本研究は、造血器腫瘍をはじめとした悪性腫瘍において、高発現と患者予後が相関する遺伝子であるLRP16(leukemia related protein 16)の機能をレトロウイルスによる遺伝子導入法を用いて解析し、LRP16遺伝子発現の抗がん剤および放射線感受性への関与を明らかにしたものであり、下記の結果を得ている。

1.マウス骨髄において、未分化血球から分化血球まで各分化段階でのLRP16遺伝子発現を定量PCRにて解析した。その結果、未分化な造血幹/前駆細胞から骨髄球系、リンパ球系と分化した血球まで広く発現が認められることが示された。

2.造血細胞においてLRP16を強制発現した時の表現型を解析するため、マウスB前駆細胞由来細胞株であるBa/F3にレトロウイルスを用いてLRP16遺伝子を導入し、抗がん剤(Ara-C、VP-16)添加や放射線照射を行ったところ、LRP16過剰発現群でAra-C抵抗性および放射線抵抗性の細胞増殖を認め、Annexin V陽性細胞の減少からLRP16高発現による抗アポトーシス作用が示された。
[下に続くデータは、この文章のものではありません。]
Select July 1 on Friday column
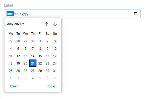This screenshot has width=145, height=99. [40, 41]
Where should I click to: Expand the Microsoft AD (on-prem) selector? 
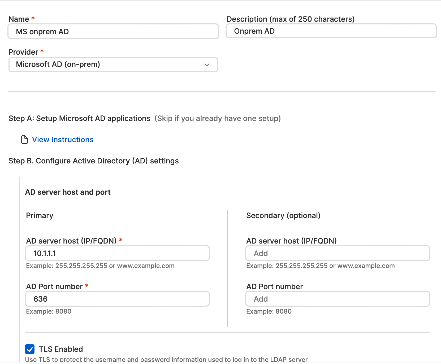(113, 65)
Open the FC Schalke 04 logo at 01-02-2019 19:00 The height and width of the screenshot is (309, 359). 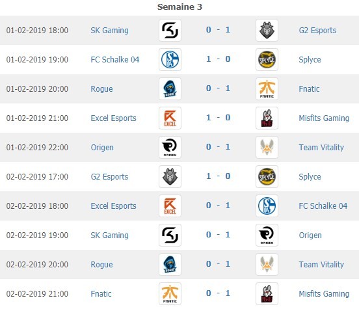tap(170, 60)
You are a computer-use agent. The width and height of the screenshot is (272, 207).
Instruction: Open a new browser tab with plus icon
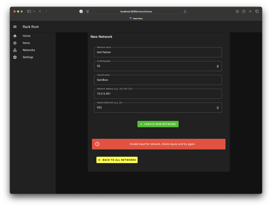click(250, 11)
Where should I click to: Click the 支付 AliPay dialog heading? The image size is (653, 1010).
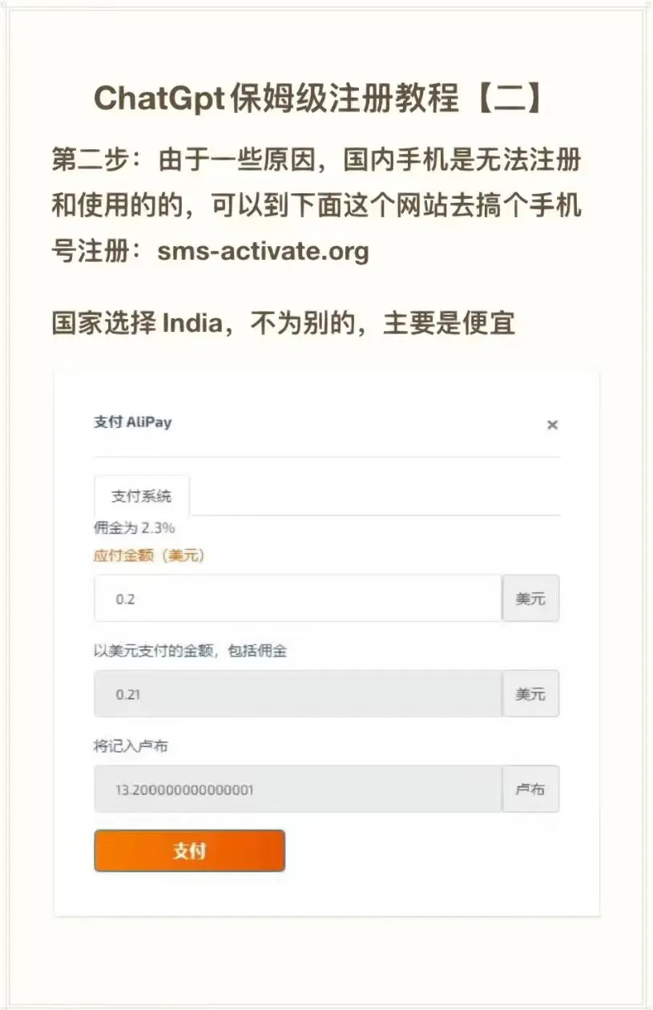click(133, 422)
3.造血細胞においてLRP16を発現抑制した時の表現型を解析するため、shRNAを用いてBa/F3におけるLRP16発現抑制効果を解析した。その結果、LRP16発現抑制Ba/F3は定常状態において正常対照と同様の細胞増殖を認めたが、Ara-C存在下では明らかな増殖抑制を認めた。これは、Annexin V陽性細胞の増加、Bcl2の発現低下、Bclxl、Rad54、Xrcc2の発現低下傾向で特徴づけられLRP16発現抑制によりアポトーシス亢進作用があることが示された。

4.LRP16発現抑制の造血器腫瘍に対する効果を検証するため、LRP16高発現マウスリンパ腫/白血病細胞株であるL5178YのLRP16発現抑制効果を検証した。その結果、LRP16発現抑制L5178Yは定常状態において細胞増殖抑制作用があり、Ara-C添加においても増殖抑制効果があることが示された。

以上、本論文はLRP16遺伝子が造血細胞増殖に及ぼす影響を造血前駆細胞株、白血病細胞株で検証した結果、LRP16高発現がAra-C、放射線抵抗性を付与し、発現抑制が細胞増殖抑制とAra-C感受性増強に作用することを明らかにし、アポトーシス経路及びDNA修復経路の関与が示唆された。特にリンパ腫/白血病細胞株L5178Yにおいては、細胞増殖とAra-C感受性双方にLRP16が関与することを明らかにした。

本研究の結果から、LRP16高発現腫瘍に対して、既存の抗がん剤治療とLRP16発現抑制の組み合わせが奏功することが予想され、難治性の造血器腫瘍の治療に重要な貢献をなすと考えられ、学位の授与に値するものと考えられる。